I can definitely get behind weirdo dolls in this small, cute retro childlike format. But we're not talking about any of those.
We're talking about the Hatter from the 1995 Storyland collection. I...just thought he was charming!
These classic small Madame dolls come in blue cardboard packaging that could be uncharitably described as "shoeboxes".
They're heavily skewed toward practicality over presentation, with six opaque walls covered in uniform pattern (nothing unique on top) and lift-off lids that would make these boxes very easy to shelve and stack in storage, but they do nothing to display or showcase the dolls within, and aren't customized in any way to the doll inside. The cardboard is pretty thin and not likely to be the sturdiest.
While there's a seller's sticker on the box showing the Hatter, at one point, sold at a shop for $55, I paid significantly less than that for this copy on eBay! This doll project is a fairly merciful one for me, as it includes a few dolls with less market demand and lower prices! This guy isn't a big ticket.

[Data for locating words and elements]
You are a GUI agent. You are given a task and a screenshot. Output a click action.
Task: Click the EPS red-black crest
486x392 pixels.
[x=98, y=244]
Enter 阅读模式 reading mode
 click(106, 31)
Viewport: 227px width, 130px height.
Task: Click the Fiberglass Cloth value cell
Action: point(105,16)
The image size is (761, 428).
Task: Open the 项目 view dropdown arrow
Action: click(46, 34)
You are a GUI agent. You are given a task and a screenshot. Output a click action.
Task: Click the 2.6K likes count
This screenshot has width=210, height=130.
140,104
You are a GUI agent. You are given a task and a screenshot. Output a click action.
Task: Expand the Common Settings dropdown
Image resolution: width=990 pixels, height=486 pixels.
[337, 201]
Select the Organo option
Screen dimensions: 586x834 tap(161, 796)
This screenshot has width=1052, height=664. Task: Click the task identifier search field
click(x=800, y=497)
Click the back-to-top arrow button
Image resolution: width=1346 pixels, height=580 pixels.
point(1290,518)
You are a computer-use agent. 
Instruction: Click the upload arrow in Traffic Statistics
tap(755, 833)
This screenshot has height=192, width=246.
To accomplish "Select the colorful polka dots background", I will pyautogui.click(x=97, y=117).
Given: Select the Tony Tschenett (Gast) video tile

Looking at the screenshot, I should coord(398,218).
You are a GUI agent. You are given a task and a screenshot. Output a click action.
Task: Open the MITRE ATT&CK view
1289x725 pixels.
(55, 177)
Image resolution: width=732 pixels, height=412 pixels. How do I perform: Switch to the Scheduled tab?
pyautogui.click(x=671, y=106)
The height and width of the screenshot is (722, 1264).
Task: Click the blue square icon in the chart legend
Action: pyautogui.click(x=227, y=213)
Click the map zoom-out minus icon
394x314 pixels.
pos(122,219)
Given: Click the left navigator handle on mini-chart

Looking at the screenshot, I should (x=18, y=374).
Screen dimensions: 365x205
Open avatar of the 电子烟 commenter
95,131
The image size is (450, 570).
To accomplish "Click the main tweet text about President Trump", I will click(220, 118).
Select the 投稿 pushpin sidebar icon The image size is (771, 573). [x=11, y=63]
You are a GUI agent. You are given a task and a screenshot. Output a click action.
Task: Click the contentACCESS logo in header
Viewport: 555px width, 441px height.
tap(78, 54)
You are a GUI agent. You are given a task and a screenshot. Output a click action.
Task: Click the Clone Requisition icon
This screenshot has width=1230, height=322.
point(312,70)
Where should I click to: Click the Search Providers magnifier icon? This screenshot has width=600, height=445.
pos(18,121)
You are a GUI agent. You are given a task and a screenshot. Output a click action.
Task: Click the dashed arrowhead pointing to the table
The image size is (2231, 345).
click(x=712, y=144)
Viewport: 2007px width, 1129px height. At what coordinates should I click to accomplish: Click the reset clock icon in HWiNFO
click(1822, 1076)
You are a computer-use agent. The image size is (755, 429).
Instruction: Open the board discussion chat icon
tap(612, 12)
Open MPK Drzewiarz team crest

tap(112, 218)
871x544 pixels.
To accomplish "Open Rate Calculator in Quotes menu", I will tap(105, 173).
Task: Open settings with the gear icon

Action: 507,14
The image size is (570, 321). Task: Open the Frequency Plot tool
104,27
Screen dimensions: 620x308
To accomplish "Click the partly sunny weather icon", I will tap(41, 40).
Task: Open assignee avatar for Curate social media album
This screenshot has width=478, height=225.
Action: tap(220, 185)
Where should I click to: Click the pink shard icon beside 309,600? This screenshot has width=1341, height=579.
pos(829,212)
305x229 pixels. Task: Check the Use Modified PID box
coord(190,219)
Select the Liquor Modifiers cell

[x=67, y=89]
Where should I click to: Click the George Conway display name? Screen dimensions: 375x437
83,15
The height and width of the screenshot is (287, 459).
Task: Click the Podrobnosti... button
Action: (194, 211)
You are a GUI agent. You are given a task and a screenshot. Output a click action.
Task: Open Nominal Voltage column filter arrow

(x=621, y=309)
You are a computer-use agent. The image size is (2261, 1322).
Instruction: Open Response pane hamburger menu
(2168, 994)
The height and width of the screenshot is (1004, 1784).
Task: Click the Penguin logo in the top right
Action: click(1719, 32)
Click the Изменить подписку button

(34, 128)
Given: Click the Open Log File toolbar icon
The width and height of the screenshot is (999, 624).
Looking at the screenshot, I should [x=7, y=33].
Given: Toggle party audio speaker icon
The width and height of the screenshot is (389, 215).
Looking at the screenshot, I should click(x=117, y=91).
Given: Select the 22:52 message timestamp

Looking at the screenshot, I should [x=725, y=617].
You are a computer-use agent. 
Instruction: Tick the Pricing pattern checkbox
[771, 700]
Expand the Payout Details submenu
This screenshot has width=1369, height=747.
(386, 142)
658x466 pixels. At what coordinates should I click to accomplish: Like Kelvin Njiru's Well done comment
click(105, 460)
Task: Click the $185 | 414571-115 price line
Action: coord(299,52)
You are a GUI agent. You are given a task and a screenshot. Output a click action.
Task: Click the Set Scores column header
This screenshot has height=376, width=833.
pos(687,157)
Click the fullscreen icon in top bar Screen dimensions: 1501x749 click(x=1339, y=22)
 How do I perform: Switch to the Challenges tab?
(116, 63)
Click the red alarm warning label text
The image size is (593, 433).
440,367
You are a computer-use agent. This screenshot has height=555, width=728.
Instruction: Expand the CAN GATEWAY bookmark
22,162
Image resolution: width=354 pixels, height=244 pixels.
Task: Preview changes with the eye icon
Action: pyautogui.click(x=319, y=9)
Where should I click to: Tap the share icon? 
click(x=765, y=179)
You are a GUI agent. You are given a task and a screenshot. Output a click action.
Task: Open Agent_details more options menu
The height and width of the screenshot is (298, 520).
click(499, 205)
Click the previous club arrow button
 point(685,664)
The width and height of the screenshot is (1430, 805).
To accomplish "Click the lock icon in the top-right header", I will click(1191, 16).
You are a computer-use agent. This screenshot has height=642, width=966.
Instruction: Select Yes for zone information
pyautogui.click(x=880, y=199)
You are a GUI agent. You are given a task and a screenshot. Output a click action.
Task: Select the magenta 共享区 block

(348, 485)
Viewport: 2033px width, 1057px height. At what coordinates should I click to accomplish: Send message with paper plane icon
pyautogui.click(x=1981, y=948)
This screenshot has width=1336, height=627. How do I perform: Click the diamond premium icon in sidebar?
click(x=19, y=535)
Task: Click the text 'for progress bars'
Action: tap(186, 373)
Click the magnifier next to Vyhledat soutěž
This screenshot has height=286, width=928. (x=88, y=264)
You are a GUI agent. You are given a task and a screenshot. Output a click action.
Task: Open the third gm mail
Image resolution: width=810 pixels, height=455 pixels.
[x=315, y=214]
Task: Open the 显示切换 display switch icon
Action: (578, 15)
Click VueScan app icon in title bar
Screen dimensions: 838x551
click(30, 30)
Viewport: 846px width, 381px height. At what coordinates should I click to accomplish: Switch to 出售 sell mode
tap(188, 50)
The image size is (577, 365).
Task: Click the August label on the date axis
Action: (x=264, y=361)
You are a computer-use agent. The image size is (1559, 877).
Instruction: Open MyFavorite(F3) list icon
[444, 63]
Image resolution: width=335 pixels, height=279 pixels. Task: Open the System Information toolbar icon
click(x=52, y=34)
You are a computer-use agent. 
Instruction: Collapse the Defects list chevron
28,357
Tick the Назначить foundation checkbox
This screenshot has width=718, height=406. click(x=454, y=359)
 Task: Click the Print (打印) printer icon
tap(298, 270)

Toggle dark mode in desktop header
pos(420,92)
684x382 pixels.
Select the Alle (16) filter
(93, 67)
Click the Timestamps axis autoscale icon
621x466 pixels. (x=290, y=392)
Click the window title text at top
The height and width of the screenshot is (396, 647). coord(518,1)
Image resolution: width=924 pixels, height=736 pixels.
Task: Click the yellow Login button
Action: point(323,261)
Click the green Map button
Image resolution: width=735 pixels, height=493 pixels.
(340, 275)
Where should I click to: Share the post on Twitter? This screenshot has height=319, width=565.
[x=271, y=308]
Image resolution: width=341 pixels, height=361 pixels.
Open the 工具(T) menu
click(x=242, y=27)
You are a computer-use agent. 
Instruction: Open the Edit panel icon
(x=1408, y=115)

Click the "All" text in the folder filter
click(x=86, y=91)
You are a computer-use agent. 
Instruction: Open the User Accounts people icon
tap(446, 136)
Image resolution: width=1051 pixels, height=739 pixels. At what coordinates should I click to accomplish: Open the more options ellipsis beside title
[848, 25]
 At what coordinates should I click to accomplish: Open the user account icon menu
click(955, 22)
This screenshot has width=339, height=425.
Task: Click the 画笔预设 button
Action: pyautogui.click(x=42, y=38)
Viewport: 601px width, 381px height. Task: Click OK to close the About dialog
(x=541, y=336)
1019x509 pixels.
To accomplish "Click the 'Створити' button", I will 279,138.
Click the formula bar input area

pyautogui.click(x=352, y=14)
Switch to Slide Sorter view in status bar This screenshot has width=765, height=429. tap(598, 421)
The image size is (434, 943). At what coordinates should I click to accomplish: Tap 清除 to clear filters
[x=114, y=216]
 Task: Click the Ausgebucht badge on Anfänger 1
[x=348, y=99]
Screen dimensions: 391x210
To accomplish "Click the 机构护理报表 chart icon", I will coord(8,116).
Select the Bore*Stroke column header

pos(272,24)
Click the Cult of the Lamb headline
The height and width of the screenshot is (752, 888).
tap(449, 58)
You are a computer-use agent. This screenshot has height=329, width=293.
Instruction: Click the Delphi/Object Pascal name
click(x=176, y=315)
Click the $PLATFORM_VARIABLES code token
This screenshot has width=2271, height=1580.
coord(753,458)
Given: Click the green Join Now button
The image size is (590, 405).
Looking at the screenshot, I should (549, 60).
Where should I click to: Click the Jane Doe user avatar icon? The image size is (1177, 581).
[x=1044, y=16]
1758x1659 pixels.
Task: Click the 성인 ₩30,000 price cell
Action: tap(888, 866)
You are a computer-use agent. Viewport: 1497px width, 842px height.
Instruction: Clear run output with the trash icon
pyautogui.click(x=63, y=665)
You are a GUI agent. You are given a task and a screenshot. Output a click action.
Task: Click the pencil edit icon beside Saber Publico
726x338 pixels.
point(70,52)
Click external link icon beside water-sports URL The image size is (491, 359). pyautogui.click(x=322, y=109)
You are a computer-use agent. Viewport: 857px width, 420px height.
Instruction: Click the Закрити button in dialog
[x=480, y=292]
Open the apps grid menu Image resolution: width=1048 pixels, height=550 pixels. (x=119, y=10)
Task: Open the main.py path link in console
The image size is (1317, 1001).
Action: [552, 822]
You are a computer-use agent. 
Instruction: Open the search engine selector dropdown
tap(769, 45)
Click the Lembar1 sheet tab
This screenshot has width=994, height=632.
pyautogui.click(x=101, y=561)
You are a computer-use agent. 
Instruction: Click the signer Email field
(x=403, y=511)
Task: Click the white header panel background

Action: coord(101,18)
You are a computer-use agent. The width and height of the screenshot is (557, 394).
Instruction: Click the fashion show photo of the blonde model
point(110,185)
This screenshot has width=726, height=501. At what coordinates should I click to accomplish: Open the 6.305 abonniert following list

• _TASKS TO PERFORM_:
1 - Answer these from the Hatter doll review:
(a) Which collection and year is the Hatter from?
(b) What color is the cardboard packaging of these classic small Madame dolls?
(c) What price does the seller's sticker on the box show?
2 - Repeat the passage of the Hatter doll review that begins at the words "While there's a" and stops after "a big ticket.".

• _TASK SOLUTIONS_:
1 -
(a) The 1995 Storyland collection
(b) Blue
(c) $55

2 -
While there's a seller's sticker on the box showing the Hatter, at one point, sold at a shop for $55, I paid significantly less than that for this copy on eBay! This doll project is a fairly merciful one for me, as it includes a few dolls with less market demand and lower prices! This guy isn't a big ticket.